What to produce: Show each line of the entries below in which the word "computer" appears.

Pixel coordinate grounding data:

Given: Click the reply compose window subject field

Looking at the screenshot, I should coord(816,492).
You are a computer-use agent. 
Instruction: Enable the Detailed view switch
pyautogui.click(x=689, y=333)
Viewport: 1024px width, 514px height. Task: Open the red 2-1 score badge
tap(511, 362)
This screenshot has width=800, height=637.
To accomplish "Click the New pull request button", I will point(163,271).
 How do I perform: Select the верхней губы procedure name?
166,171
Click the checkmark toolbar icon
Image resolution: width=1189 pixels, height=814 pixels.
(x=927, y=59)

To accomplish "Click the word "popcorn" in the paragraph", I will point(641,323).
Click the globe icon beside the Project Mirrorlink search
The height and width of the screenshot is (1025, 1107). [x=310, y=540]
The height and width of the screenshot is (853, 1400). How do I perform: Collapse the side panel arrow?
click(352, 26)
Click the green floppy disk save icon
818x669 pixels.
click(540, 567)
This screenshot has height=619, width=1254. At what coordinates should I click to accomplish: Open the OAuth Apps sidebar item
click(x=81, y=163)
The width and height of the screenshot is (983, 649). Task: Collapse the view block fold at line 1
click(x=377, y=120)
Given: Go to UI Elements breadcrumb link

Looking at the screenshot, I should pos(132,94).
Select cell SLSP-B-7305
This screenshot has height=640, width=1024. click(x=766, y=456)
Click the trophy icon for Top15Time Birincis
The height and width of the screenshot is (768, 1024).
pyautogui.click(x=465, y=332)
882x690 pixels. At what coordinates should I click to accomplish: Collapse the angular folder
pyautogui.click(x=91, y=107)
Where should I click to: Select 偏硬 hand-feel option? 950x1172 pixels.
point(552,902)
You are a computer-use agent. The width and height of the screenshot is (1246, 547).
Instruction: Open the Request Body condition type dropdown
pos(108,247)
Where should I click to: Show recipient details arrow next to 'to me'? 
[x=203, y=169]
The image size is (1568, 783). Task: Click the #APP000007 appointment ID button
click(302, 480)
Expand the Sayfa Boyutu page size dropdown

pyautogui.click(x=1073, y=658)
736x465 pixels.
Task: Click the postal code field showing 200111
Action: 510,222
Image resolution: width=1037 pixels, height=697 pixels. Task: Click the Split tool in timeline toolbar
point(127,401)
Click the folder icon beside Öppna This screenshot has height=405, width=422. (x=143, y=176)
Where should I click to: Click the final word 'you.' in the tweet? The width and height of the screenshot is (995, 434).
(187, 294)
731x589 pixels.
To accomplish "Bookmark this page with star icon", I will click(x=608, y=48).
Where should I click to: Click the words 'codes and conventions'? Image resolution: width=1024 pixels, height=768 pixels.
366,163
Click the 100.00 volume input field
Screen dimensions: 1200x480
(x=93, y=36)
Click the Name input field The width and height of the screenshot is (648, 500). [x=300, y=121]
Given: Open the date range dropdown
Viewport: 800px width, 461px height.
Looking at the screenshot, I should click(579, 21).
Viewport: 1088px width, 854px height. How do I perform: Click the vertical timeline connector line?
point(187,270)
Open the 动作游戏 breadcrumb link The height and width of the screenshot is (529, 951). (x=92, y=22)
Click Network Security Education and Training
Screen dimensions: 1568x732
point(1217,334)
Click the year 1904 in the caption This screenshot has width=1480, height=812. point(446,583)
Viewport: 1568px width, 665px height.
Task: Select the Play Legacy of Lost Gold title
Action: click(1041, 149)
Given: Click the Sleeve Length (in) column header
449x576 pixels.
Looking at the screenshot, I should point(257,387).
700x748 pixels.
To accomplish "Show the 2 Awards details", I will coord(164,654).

Task answer:
You are a computer-use agent. 
You are a computer-use agent. The width and height of the screenshot is (1246, 547).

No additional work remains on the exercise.